An integrative approach is needed to use different types of databases to identify distinct system components (organized in modules and subnetworks) and to understand their relationships and thereby reduce the complexity of a biologic system as a whole (Lee and Tzou 2009). There are outstanding challenges to the integrative modeling of biologic systems, some of which are summarized in a recent report from the SYSGENET Bioinformatics Working Group (Durrant et al. 2011). Because integrative systems modeling requires synthesizing and harmonizing the analyses of transcriptome, proteome, interactome, me-tabolome, and phenome data, which are likely to be held in numerous heterogeneous databases, it is critical to improve the interoperability, compatibility, and exchange of software modules that are the foundation of data-processing platforms (such as TIQS and xQTL), database platforms (such as GeneNetwork and XGAP), and data-analysis toolboxes (such as HAPPY and R/QTL). A standard computer language for software development and cloud sourcing would facilitate efficient software dissemination to the bioinformatics community. In addition, further development of public repositories for data models and software source code would promote the use of common data structures and file formats.

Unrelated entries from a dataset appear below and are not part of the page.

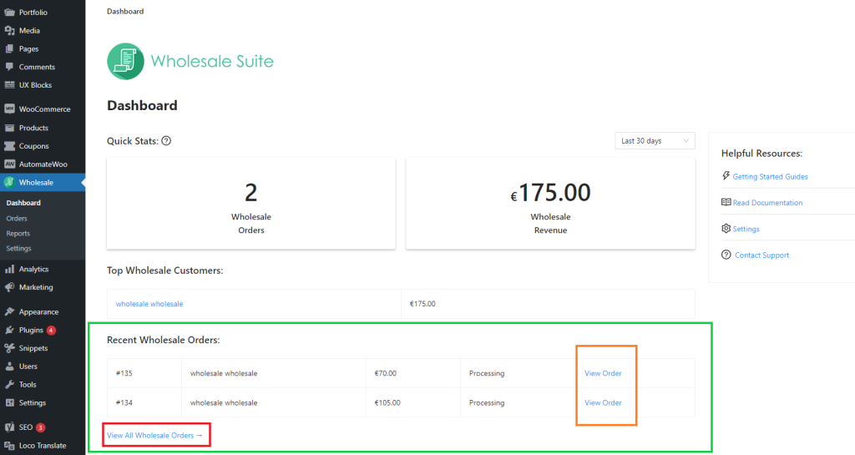This screenshot has width=855, height=455.
Task: Click the Read Documentation book icon
Action: (726, 202)
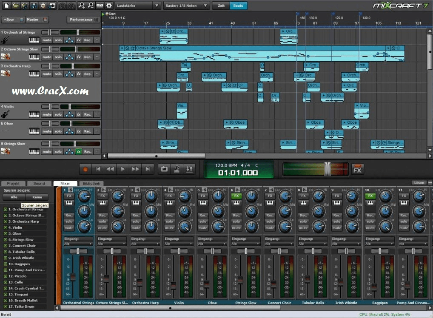Switch to the Zeit tab
Screen dimensions: 433x318
point(221,6)
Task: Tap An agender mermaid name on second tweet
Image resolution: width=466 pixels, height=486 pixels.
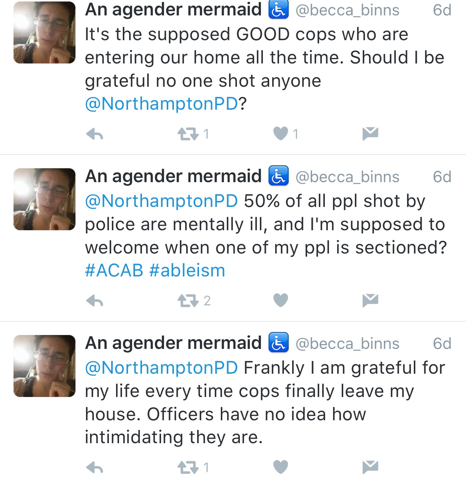Action: [173, 176]
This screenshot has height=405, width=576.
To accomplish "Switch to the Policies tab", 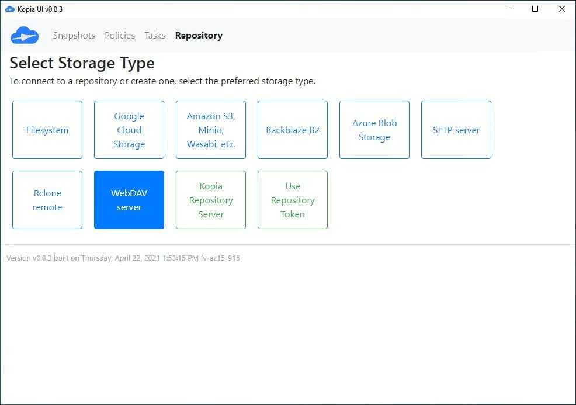I will (120, 36).
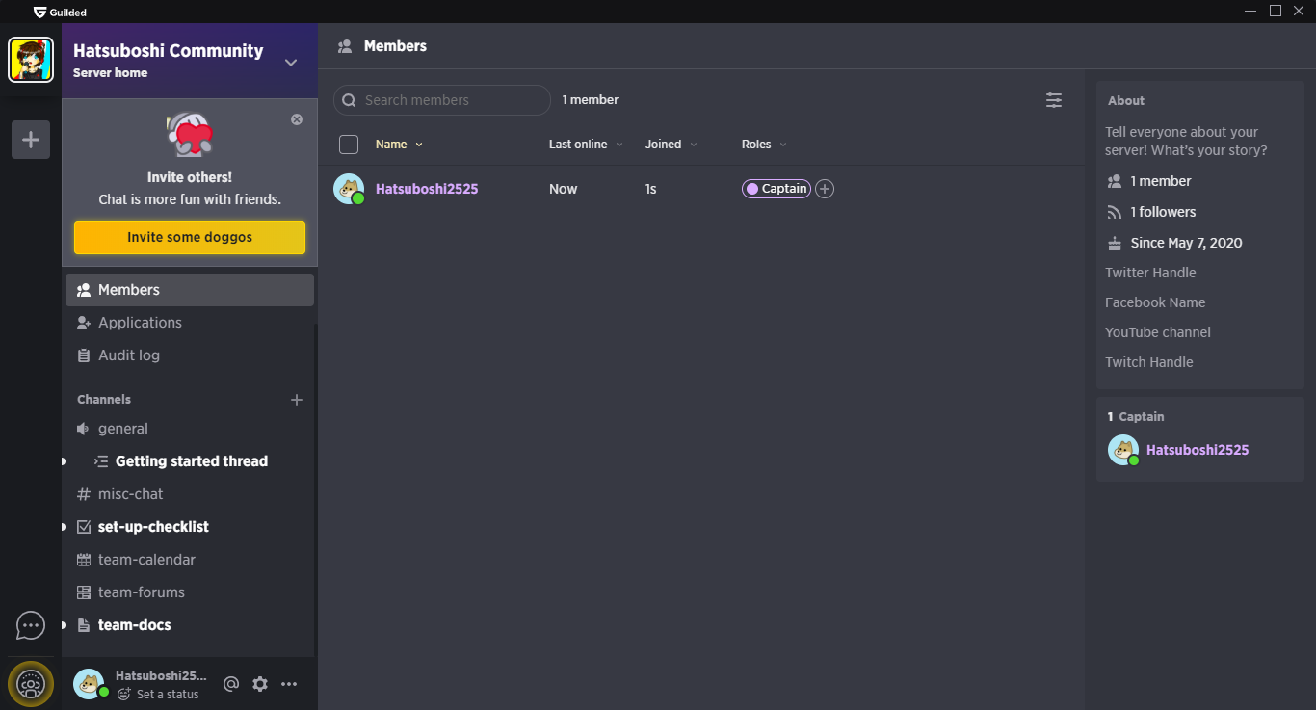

To stay at the cutting edge of bioinformatics and take full advantage of its rapid advance, EPA will need a highly skilled bioinformatics workforce that can closely follow the development of trends in bioinformatics tools and software closely. As discussed in Chapter 3, EPA already has a leadership role in bioinformatics as applied to toxicity assessment and is well positioned to contribute to standardization and harmonization processes in the field.